=== BLOC DE TEXTE ===

11. Aux termes de l'article 85, paragraphe 1, du traité "sont incompatibles avec le Marché commun et interdits tous accords entre entreprises, toutes décisions d'associations d'entreprises et toutes pratiques concertées, qui sont susceptibles d'affecter le commerce entre États membres et qui ont pour objet ou pour effet d'empêcher, de restreindre ou de fausser le jeu de la concurrence à l'intérieur du Marché commun".
12. Ainsi que la Cour l'a relevé notamment dans son arrêt du 14 juillet 1972 (ICI/Commission, 48-69, Recueil p. 619), une pratique concertée au sens de l'article 85, paragraphe 1, du traité constitue une forme de coordination entre entreprises, qui, sans avoir été poussée jusqu'à la réalisation d'une convention proprement dite, substitue sciemment une coopération pratique entre elles aux risques de la concurrence.
13. La Cour a aussi affirmé, dans son arrêt du 16 décembre 1975 (Suiker Unie/Commission, 40 à 48, 50, 54 à 56, 111, 113 à 114/73, Recueil p. 1663), que les critères de coordination et de coopération constitutifs d'une pratique concertée, loin d'exiger l'élaboration d'un véritable " plan ", doivent être compris à la lumière de la conception inhérente aux dispositions du traité relatives à la concurrence, selon laquelle tout opérateur économique doit déterminer de manière autonome la politique qu'il entend suivre sur le Marché commun et les conditions qu'il entend réserver à sa clientèle.
14. S'il est exact que cette exigence d'autonomie n'exclut pas le droit des opérateurs économiques de s'adapter intelligemment au comportement constaté ou à escompter de leurs concurrents, elle s'oppose cependant rigoureusement à toute prise de contact direct ou indirect entre de tels opérateurs, ayant pour objet ou pour effet d'aboutir à des conditions de concurrence qui ne correspondraient pas aux conditions normales du marché en cause, compte tenu de la nature des produits ou des prestations fournies, de l'importance et du nombre des entreprises et du volume dudit marché.
15. Selon le requérant au principal, il y aurait en l'espèce une pratique concertée du fait de l'application, par l'ensemble ou la plupart des banques, à l'intérieur du Marché commun ou à tout le moins en république fédérale d'Allemagne, d'une commission uniforme pour des transferts de sommes de même importance effectués vers d'autres États membres.
16. La partie défenderesse au principal n'a pas exclu que, pour des opérations de transfert de ce genre, une commission de même montant soit perçue par d'autres États membres. Elle a cependant précisé qu'un tel parallélisme de comportement ne résulterait pas d'un accord ou d'une pratique concertée entre ces banques, ayant pour objet ou pour effet un résultat interdit par l'article 85 du traité. Elle a expliqué que la perception de cette commission trouverait sa justification dans les coûts inhérents à de tels transferts, en raison notamment de la complexité des opérations de change qu'ils impliquent, et a par ailleurs relevé que la commission uniformément perçue sur tout transfert d'une certaine importance ne représenterait qu'une contribution partielle au coût total des opérations de transfert normalement effectuées.

===

CONSIGNE: Prolongez l'extrait ci-dessus sur les pratiques concertées entre banques en reprenant juste après sa dernière phrase.

=== DONNÉES SOURCES ===

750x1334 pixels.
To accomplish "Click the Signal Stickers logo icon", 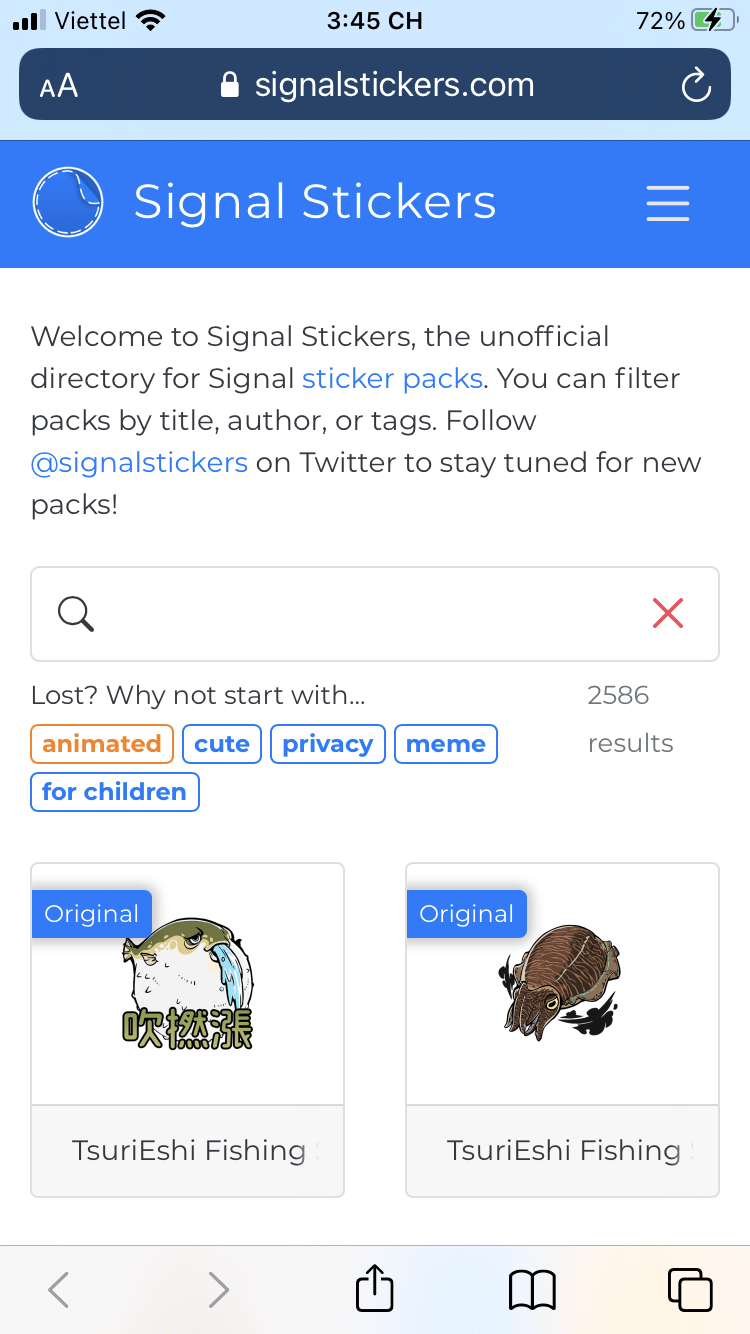I will tap(68, 202).

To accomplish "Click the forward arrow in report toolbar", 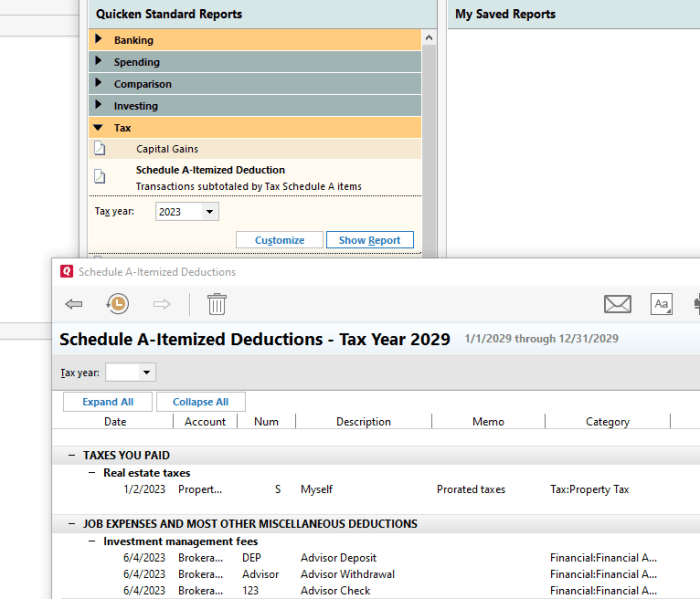I will point(162,304).
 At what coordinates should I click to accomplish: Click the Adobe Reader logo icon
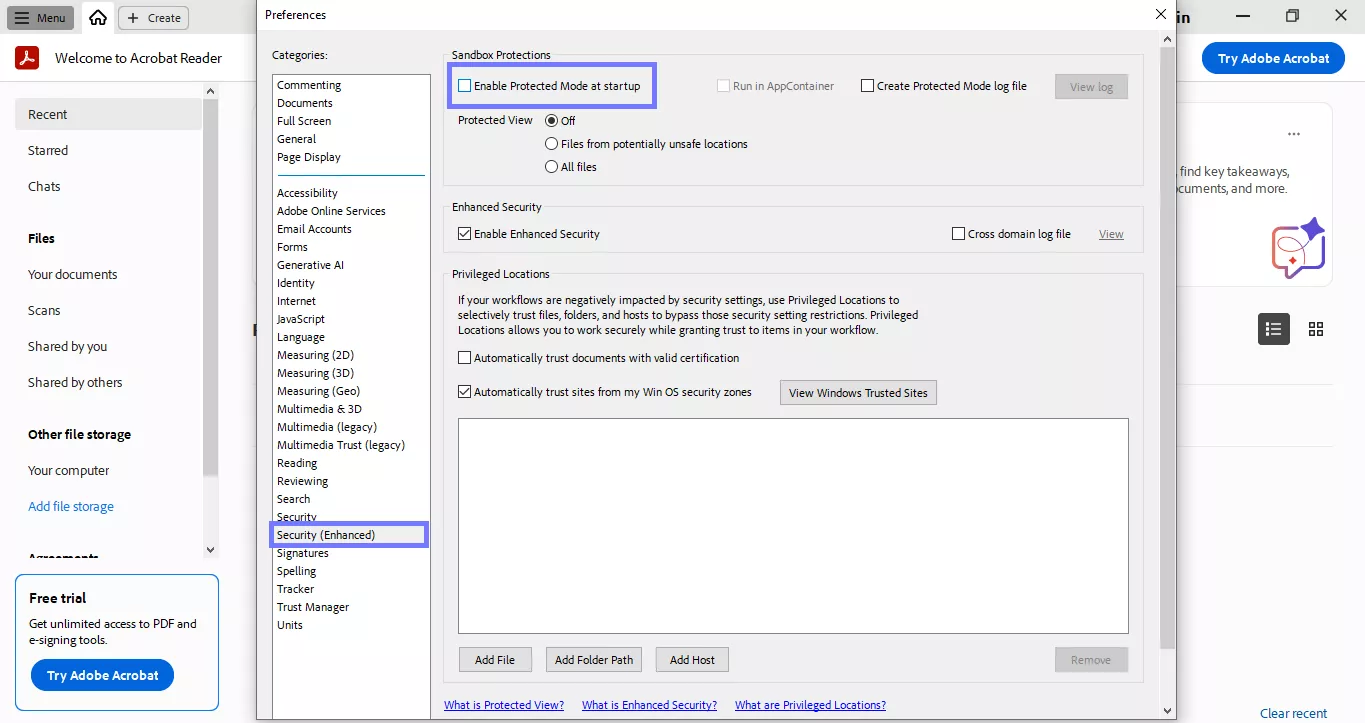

===

RÉPONSE ATTENDUE:
17. La circonstance que la commission en question ait sa raison d'être dans les frais inhérents à l'ensemble des opérations de transfert à l'étranger normalement effectuées par les banques en faveur de leur clientèle, et qu'elle représente ainsi un remboursement partiel de ces frais, perçus de manière uniforme sur tous les utilisateurs de la prestation, n'exclut pas la possibilité qu'un parallélisme de comportement dans ce domaine puisse, quelle que soit sa motivation, aboutir à une coordination entre banques constitutive d'une pratique concertée au sens de l'article 85 du traité.
18. Une telle pratique serait, en raison même de son contenu portant sur des transactions internationales, susceptible d'affecter "le commerce entre États membres", au sens de l'article susdit, la notion de "commerce" figurant dans cet article ayant une portée large qui recouvre également les échanges monétaires.
19. En outre, elle tomberait sous l'interdiction de l'article 85, paragraphe 1, du traité, s'il était établi qu'elle a pour objet ou pour effet d'affecter de manière sensible le jeu de la concurrence dans le marché des transferts monétaires opérés par les banques d'un État membre à l'autre.
20. Tel serait notamment le cas si une pratique concertée permettait aux banques qui y participent de cristalliser des situations acquises, et de priver ainsi leur clientèle de la possibilité réelle de bénéficier de prestations plus favorables qui leur seraient offertes dans des conditions normales de concurrence.
21. Il y a là question de fait que la juridiction saisie du fond du litige est seule compétente pour apprécier. A cette fin, il importe d'examiner s'il y a entre les banques ayant un comportement parallèle des prises de contact ou, à tout le moins, des échanges d'informations au sujet, entre autres, du taux des commissions effectivement perçues pour des opérations de transfert comparables qui ont été effectuées ou qui sont envisagées pour l'avenir et si, eu égard aux conditions de marché en cause, le taux de la commission uniformément appliqué n'est pas différent de celui qui aurait résulté du libre jeu de la concurrence. Il importe en outre de prendre en considération le nombre et l'importance, dans le marché des échanges monétaires entre États membres, des banques participant à une telle pratique, ainsi que le volume des virements pour lesquels la commission en cause est perçue, par rapport au volume global des transferts effectués par les banques d'un État membre à l'autre.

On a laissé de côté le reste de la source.